[Linkpost] Danger of motivatiogenesis in interdisciplinary work

This is a linkpost for https://​​egtheory.wordpress.com/​​2019/​​03/​​15/​​motivatiogenesis/​​

This is a blog post from a computational biology researcher, Artem Kaznatcheev, about an epistemic phenomenon he calls ‘Motivatiogenesis’. (Building up on xkcd’s citogenesis)
This seems like an important concept to be known in these spaces, especially for people doing interdisciplinary exploration.

The following quote from his post captures the essence of the concept.

Let me first be a bit more precise about what I mean by motivatiogenesis.

I think that Kyler J. Brown first introduced me to this many years ago when we were both still at McGill. He referenced me an all-too-common misbehavior in neuroscience: A bad researcher justifies his work to a biologist with “this is the way computer scientists address this question, and it is of interest purely from theory” and when justifying the same work to a computer scientist — “this model is biologically reasonable, and of interest from science”. The biologist and computer scientist don’t know the other’s field well enough to see through this bluff, and the researcher manages to squeeze a poor publication out.

Contrast this with what a good researcher would do. She would justify her work to a biologist purely on biological grounds. And she would justify it to the computer scientists through its contribution to computer science.
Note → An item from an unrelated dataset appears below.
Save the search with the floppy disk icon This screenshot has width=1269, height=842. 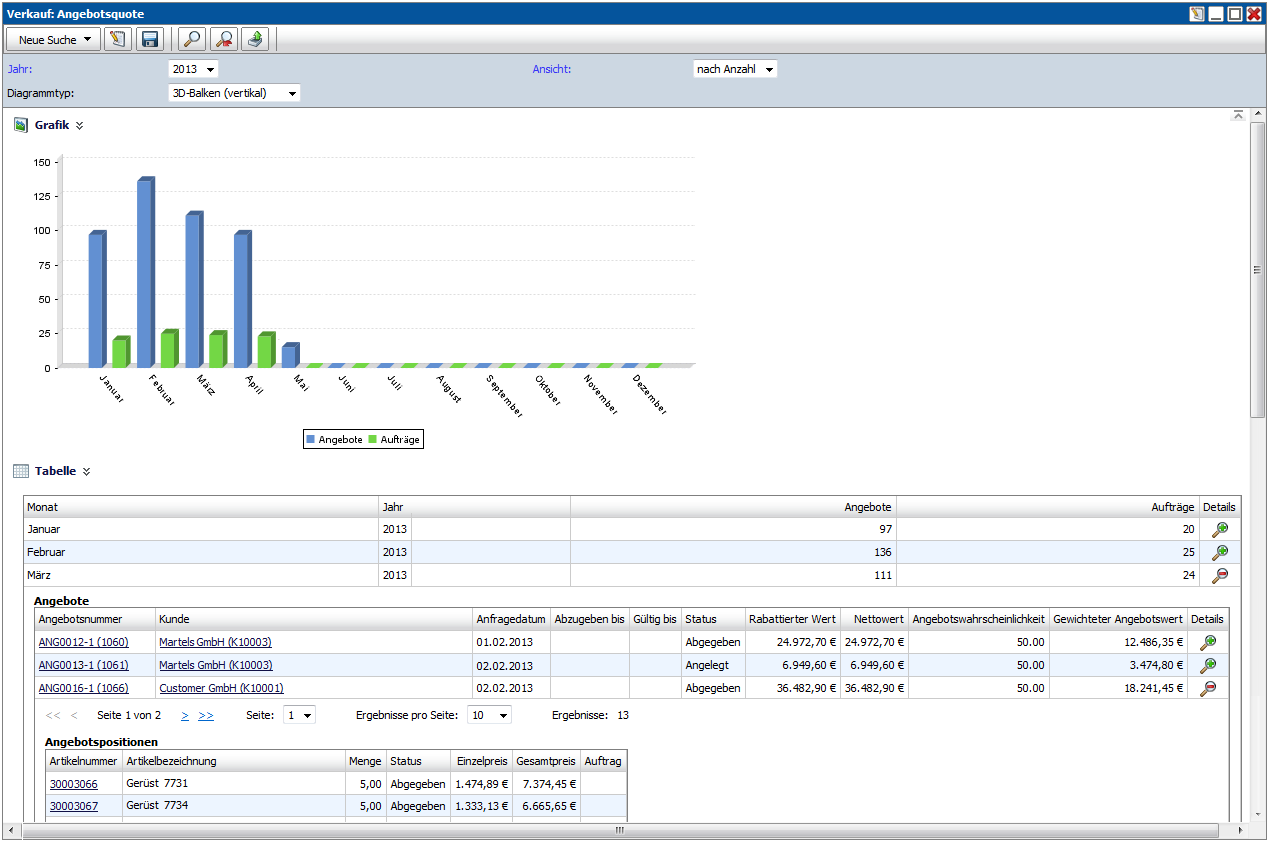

In other words, a good interdisciplinary scientist would contribute to both fields, and not use the border as a crutch.

But the case of the bad scientist gets worse!
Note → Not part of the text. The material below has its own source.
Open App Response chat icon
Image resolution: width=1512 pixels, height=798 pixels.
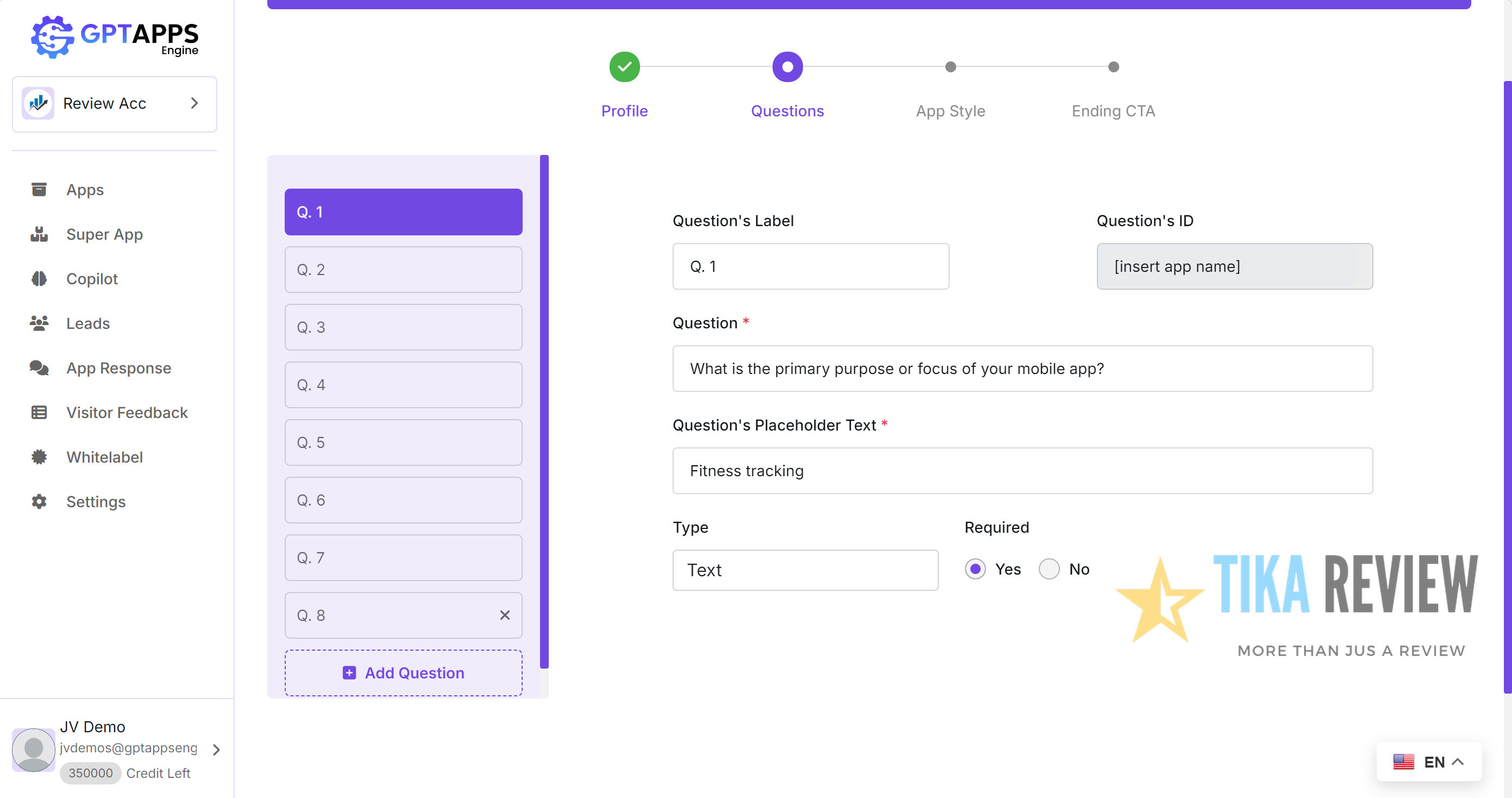click(x=39, y=368)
Once the cycle starts and a group get a few such papers out, the auto-catalytic effect sets in: future work can justify itself by saying “we use a standard model in the field”. All of this even though the ‘standard model’ never had a justification for it. Eventually the subfield can start generating and answering its own field-endogenous questions that are fundamentally unhinged from reality.

But unlike a factoid, a false motivation is harder to burst. Especially if a subfield or cottage industry develops around the method. I think that this might be closely related to Jeremy Fox’s notion of Zombie Ideas.